Message propagation times with waku-rln

alrevuelta commented 8 months ago

tldr: We present the results of 1000 nwaku nodes running rln using different message sizes, in a real network with banwidth limitations and network delays. The goal is to study the message propagation delay distribution, and how it's affected by i) rln and ii) message size in a real environment. We observe that for messages of 10kB the average end-to-end propagation delay is 508 ms. We can also observe that the message propagation delays are severely affected when increasing the message size, which indicates that it is not a good idea to use waku for messages of eg. 500kB. See simulation parameters.

Introduction

Waku uses relay as a routing protocol, which is an adaptation of gossipsub. It routes messages following a publisher/subscriber architecture, where nodes can publish messages or subscribe to topics. If message m is published to topic t, all i nodes n_1...n_i subscribed to t will get m. The relay protocol ensures that every node gets the messages of the topics it is subscribed to.

However, since relay works in a decentralized manner, all nodes contribute to the gossiping of a message, until it has successfully reached all the interested nodes (subscribed to it).

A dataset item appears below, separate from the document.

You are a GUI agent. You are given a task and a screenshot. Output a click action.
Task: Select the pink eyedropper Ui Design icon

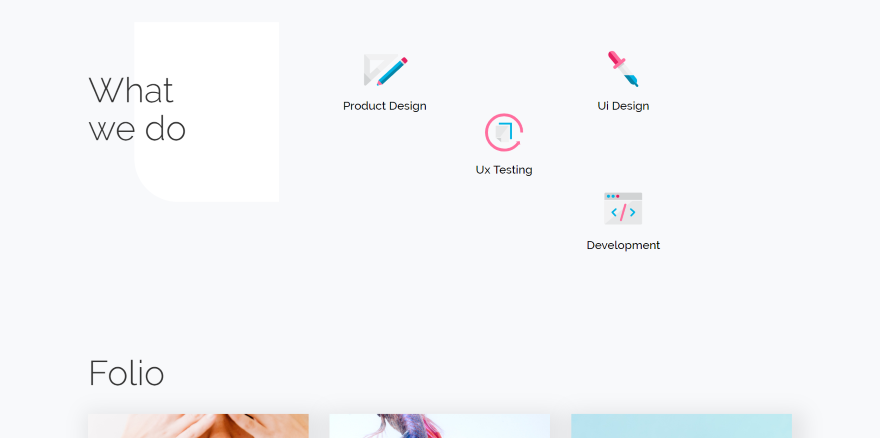point(623,69)
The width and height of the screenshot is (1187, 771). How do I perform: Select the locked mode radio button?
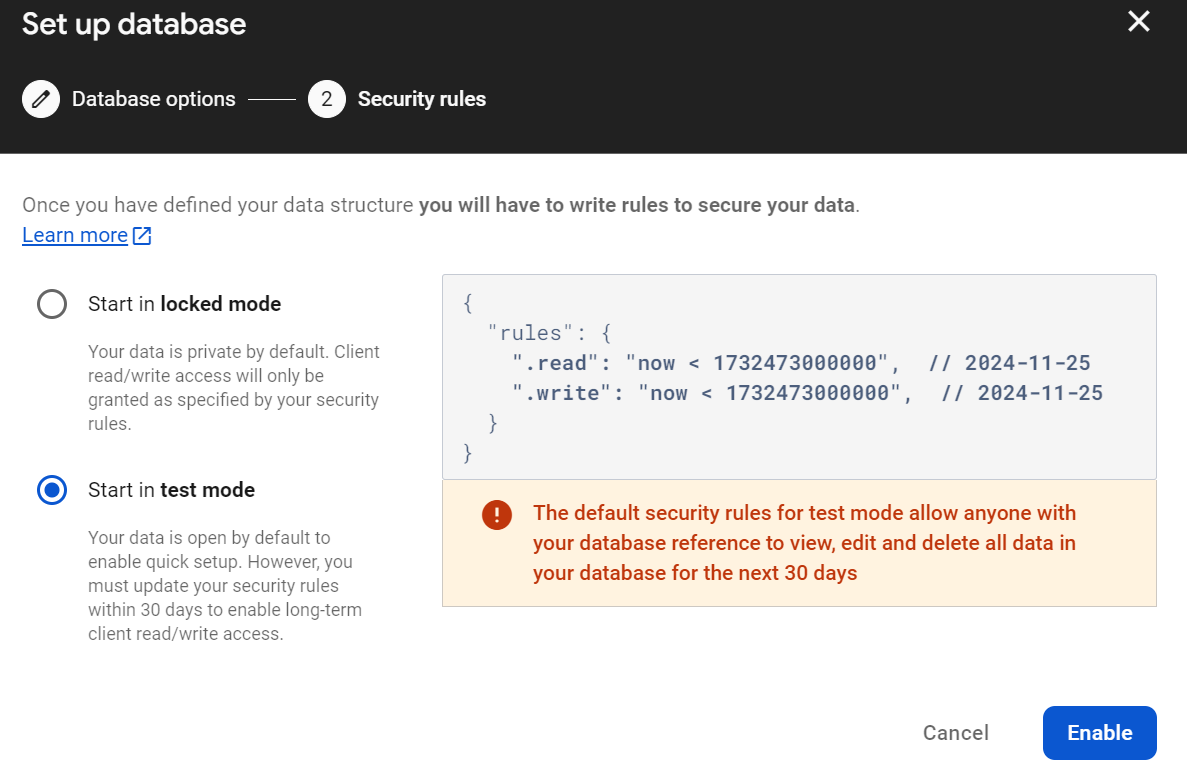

This means that a message can travel multiple hops until it reaches all nodes. The amount of hops determines the message propagation time, which is measured as the time difference of when the node published the message and when another node received.

This issue aims to go from theory to practice, by i) understanding message propagation times in theory and ii) presenting nwaku simulation results in an end-to-end setup with rln, with real message propagation times.

Theory

Let's start with message propagation times in theory. On a high level, it depends on:

The gossipsub configuraton, being D one of the most important parameters. This sets the hops that a message will travel to reach all nodes. Higher D, less hops, less delay. Note that a higher D implies more bandwidth consumption.
The node. Different nodes will see different propagation times, because a message can travel different paths. A node connected directly to the publisher (1 hop) will see lower propagation times than other nodes further away.
Individual propagation times. Since a message can travel multiple hops to reach its destination, each hop adds a contribution to the overall message propagation time. This individual propagation time depends on the characteristics on the nodes involved in the connections.

In a D-regular graph, like the one formed by waku nodes around a topic, the maximum amount of hops that a message can travel to reach all nodes can be calculated as ceil(log(total_nodes)/log(D)). For example, with log(1000)/log(6) = 3.85 = 4. So in a network with 1000 nodes and D=6, no matter which node publishes the message, in 4 hops it will reach all the nodes.

Notice the "worst case" since some nodes might be directly connected to the publisher, so they will get the message in just 1 hop.

But how long does it take to jump each hop? It depends on:

The latency between nodes. Can be measured as the time to respond to a ping.
The size of the messages. The bigger the message, the more time it takes to transmit.
Nodes bandwidth. Sender upload bandwidth and receiver download bandwidth. More important when using big message sizes.
Message validation time. When each node receives a message, it applies some validation to decide if the message is further gossiped or not. In the case of waku, this is RLN (paper, rfc)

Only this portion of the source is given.